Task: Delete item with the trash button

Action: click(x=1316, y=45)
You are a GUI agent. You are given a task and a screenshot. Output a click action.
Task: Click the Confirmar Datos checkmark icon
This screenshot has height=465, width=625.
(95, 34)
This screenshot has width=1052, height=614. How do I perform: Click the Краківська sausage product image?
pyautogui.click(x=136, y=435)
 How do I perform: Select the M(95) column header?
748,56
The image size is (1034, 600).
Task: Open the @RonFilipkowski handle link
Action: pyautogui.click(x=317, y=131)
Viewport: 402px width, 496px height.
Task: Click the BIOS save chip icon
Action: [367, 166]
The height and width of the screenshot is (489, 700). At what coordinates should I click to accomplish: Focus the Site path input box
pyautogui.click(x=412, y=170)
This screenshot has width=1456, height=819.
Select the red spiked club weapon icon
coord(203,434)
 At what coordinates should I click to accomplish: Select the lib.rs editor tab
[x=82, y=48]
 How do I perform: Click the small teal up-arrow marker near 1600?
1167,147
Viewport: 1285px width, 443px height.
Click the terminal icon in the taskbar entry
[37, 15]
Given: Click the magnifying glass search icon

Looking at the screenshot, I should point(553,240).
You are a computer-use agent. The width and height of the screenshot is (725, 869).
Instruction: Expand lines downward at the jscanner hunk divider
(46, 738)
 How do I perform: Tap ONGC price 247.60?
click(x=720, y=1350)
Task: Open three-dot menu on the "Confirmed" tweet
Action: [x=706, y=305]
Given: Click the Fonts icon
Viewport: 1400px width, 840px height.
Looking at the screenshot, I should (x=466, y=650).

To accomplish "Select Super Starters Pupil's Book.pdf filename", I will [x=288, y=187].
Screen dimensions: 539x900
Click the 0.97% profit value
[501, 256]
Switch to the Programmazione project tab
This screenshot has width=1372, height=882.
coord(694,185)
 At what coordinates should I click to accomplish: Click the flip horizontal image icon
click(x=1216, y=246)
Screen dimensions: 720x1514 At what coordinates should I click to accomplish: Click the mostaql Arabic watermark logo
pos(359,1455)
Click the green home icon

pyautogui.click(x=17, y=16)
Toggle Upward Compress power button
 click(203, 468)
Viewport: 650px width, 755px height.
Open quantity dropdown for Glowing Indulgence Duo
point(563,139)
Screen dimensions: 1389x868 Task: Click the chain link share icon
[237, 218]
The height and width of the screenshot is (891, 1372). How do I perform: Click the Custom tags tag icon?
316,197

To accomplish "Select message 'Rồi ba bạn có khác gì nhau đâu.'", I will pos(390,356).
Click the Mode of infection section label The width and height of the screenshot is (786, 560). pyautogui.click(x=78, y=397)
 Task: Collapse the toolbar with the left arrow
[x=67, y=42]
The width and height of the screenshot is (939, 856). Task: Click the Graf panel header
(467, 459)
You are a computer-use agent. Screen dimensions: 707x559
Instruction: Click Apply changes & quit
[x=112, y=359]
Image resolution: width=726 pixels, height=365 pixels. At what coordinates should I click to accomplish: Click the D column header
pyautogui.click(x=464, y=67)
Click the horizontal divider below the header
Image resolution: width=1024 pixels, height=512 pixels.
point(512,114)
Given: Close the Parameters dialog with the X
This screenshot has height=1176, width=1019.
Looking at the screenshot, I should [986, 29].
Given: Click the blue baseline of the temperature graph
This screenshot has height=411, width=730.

# # # #

● STATED GOAL
Rewrite all of the items above, changing every "Screen dimensions" to "Screen size" and leaving everything else as it is.

● CORRECT RESULT
Task: Delete item with the trash button

Action: click(x=1316, y=45)
You are a GUI agent. You are given a task and a screenshot. Output a click action.
Task: Click the Confirmar Datos checkmark icon
This screenshot has height=465, width=625.
(95, 34)
This screenshot has width=1052, height=614. How do I perform: Click the Краківська sausage product image?
pyautogui.click(x=136, y=435)
 How do I perform: Select the M(95) column header?
748,56
The image size is (1034, 600).
Task: Open the @RonFilipkowski handle link
Action: pyautogui.click(x=317, y=131)
Viewport: 402px width, 496px height.
Task: Click the BIOS save chip icon
Action: [367, 166]
The height and width of the screenshot is (489, 700). At what coordinates should I click to accomplish: Focus the Site path input box
pyautogui.click(x=412, y=170)
This screenshot has width=1456, height=819.
Select the red spiked club weapon icon
coord(203,434)
 At what coordinates should I click to accomplish: Select the lib.rs editor tab
[x=82, y=48]
 How do I perform: Click the small teal up-arrow marker near 1600?
1167,147
Viewport: 1285px width, 443px height.
Click the terminal icon in the taskbar entry
[37, 15]
Given: Click the magnifying glass search icon

Looking at the screenshot, I should point(553,240).
You are a computer-use agent. The width and height of the screenshot is (725, 869).
Instruction: Expand lines downward at the jscanner hunk divider
(46, 738)
 How do I perform: Tap ONGC price 247.60?
click(x=720, y=1350)
Task: Open three-dot menu on the "Confirmed" tweet
Action: [x=706, y=305]
Given: Click the Fonts icon
Viewport: 1400px width, 840px height.
Looking at the screenshot, I should (x=466, y=650).

To accomplish "Select Super Starters Pupil's Book.pdf filename", I will [x=288, y=187].
Screen size: 539x900
Click the 0.97% profit value
[501, 256]
Switch to the Programmazione project tab
This screenshot has width=1372, height=882.
coord(694,185)
 At what coordinates should I click to accomplish: Click the flip horizontal image icon
click(x=1216, y=246)
Screen size: 720x1514 At what coordinates should I click to accomplish: Click the mostaql Arabic watermark logo
pos(359,1455)
Click the green home icon

pyautogui.click(x=17, y=16)
Toggle Upward Compress power button
 click(203, 468)
Viewport: 650px width, 755px height.
Open quantity dropdown for Glowing Indulgence Duo
point(563,139)
Screen size: 1389x868 Task: Click the chain link share icon
[237, 218]
The height and width of the screenshot is (891, 1372). How do I perform: Click the Custom tags tag icon?
316,197

To accomplish "Select message 'Rồi ba bạn có khác gì nhau đâu.'", I will pos(390,356).
Click the Mode of infection section label The width and height of the screenshot is (786, 560). pyautogui.click(x=78, y=397)
 Task: Collapse the toolbar with the left arrow
[x=67, y=42]
The width and height of the screenshot is (939, 856). Task: Click the Graf panel header
(467, 459)
You are a computer-use agent. Screen size: 707x559
Instruction: Click Apply changes & quit
[x=112, y=359]
Image resolution: width=726 pixels, height=365 pixels. At what coordinates should I click to accomplish: Click the D column header
pyautogui.click(x=464, y=67)
Click the horizontal divider below the header
Image resolution: width=1024 pixels, height=512 pixels.
point(512,114)
Given: Close the Parameters dialog with the X
This screenshot has height=1176, width=1019.
Looking at the screenshot, I should [986, 29].
Given: Click the blue baseline of the temperature graph
This screenshot has height=411, width=730.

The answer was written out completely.